“Call Jane” by director Phyllis Nagy reimagines the true story of the Jane Collective, an underground network that had provided abortions prior to their legalization in the 1973 Roe v. Wade supreme court decision. Released in theaters on October 28, it’s a film on a subject that couldn’t be more topical following the supreme court’s far-reaching overturn of Roe v. Wade just this summer.
The movie follows the journey of suburban housewife Joy following the discovery that her pregnancy leads to a life-threatening heart condition should it not be
terminated. With abortion being criminalized in Illinois, Joy finds herself in front of her hospital’s all-male board as they shut down the life-saving termination and vote in favor of the possibility of her and her baby’s life, risking what they claim to be “only” a 50% chance of her death. Her accidental discovery of the Janes Collective, or the “Janes,” leads her to a solution and her meeting with the organization’s activists. Impassioned to action by the lively and outspoken activists around her, Joy is thrust into a world of political turmoil as she’s never had to confront before.
But “Call Jane” doesn’t lend to the grave attitude and atmosphere one might expect given its subject matter and timing. Instead, it maintains a charm and lightheartedness in its narrative that looks into a crucial piece of our nation’s past and inspires thinking about our present. It’s a feel-good heroic drama that swings from Joy’s self-realizations and family drama to discussions of the wider political landscape and intersectionality. It never quite takes the time to settle on and really discuss these other topics, which seems like a disservice to the monumental period in history it’s based on. However, the film’s laser focus on Joy’s journey lends it an approachable quality that “opens the conversation up to many people who might otherwise feel judged or challenged by the material,” exactly as Nagy had intended.
Roe v. Wade had protected all abortion before viability, or the ability of the fetus to survive outside the womb, on a federal scale.
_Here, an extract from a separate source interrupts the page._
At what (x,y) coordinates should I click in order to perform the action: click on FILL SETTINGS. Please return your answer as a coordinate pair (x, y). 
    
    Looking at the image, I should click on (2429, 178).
It maintained that it falls within the constitutional rights of pregnant people to decide to continue with a pregnancy or not before viability, and any restriction to that right was to be placed under the strictest of review.
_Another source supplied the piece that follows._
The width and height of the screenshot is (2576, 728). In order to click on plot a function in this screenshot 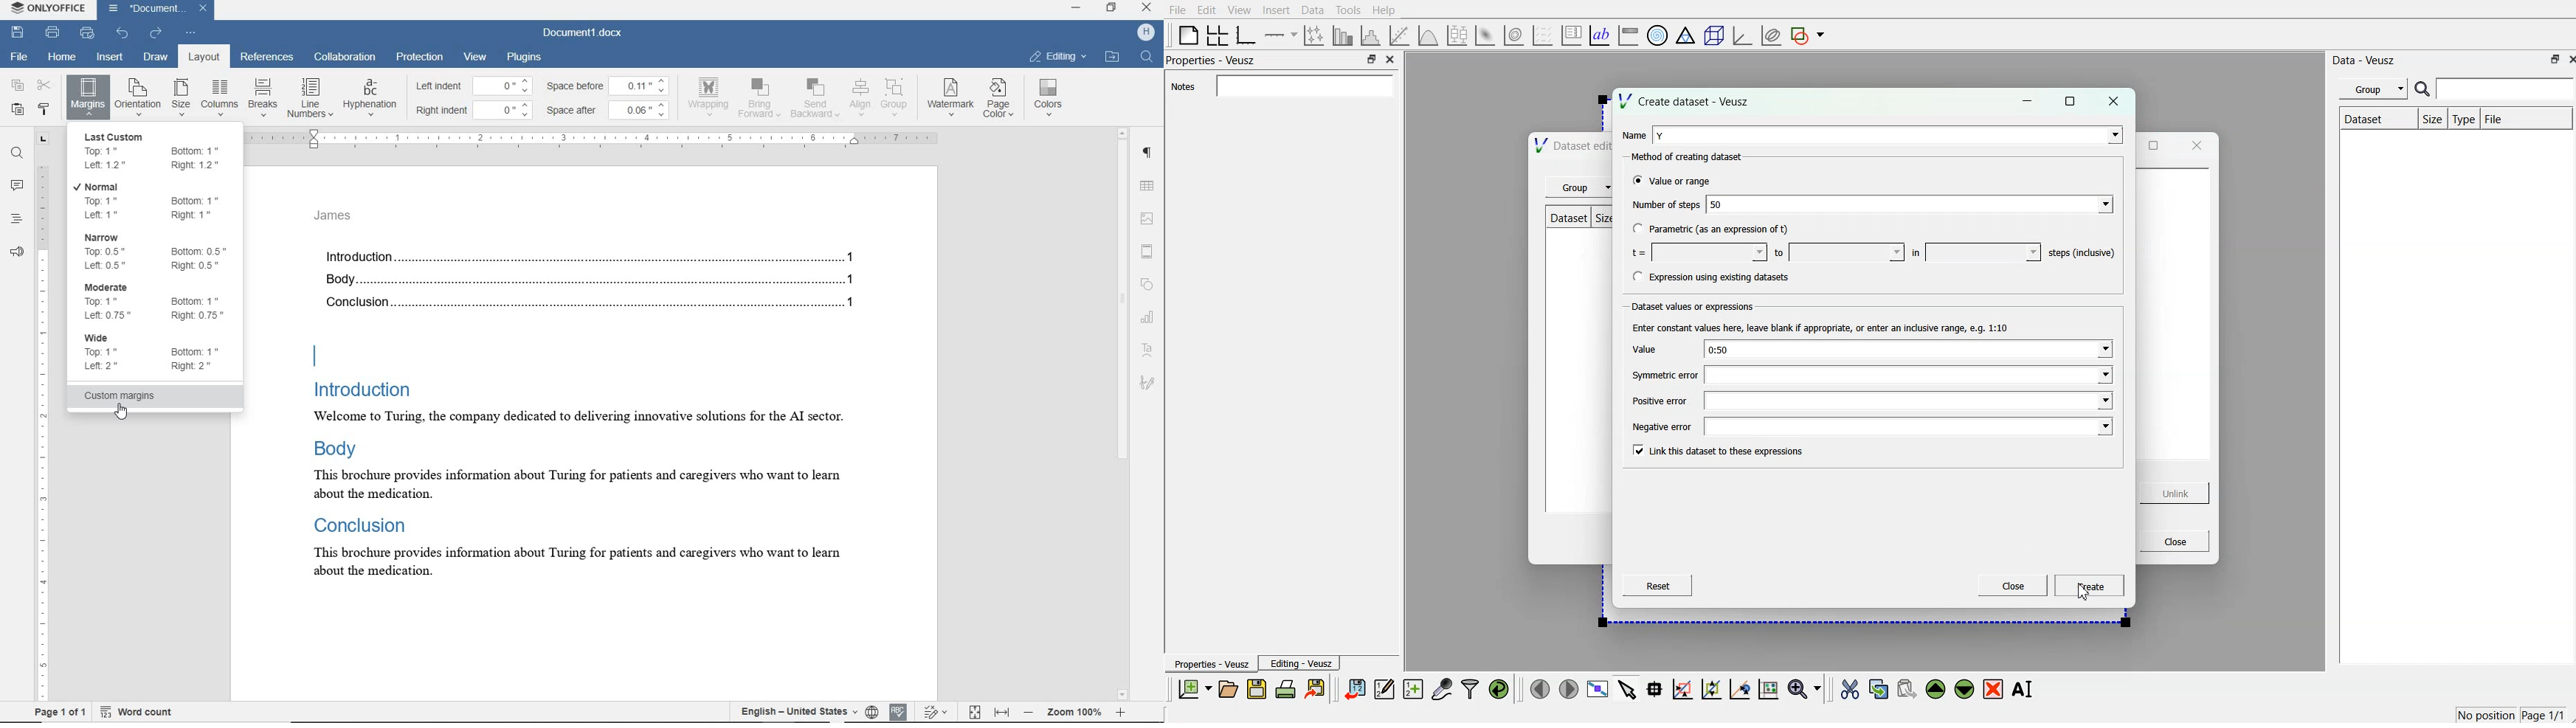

The overturn of Roe in June of 2022 means the U.S. supreme court has relinquished the claim that abortion before viability is a constitutional right under the Fourteenth Amendment. Not only does this allow for individual states to enact laws that increase restrictions on abortion, but it also allows for outright bans on abortion, even in what does it mean for much of the United States to be reverting back to Joy’s circumstances in the late 60s?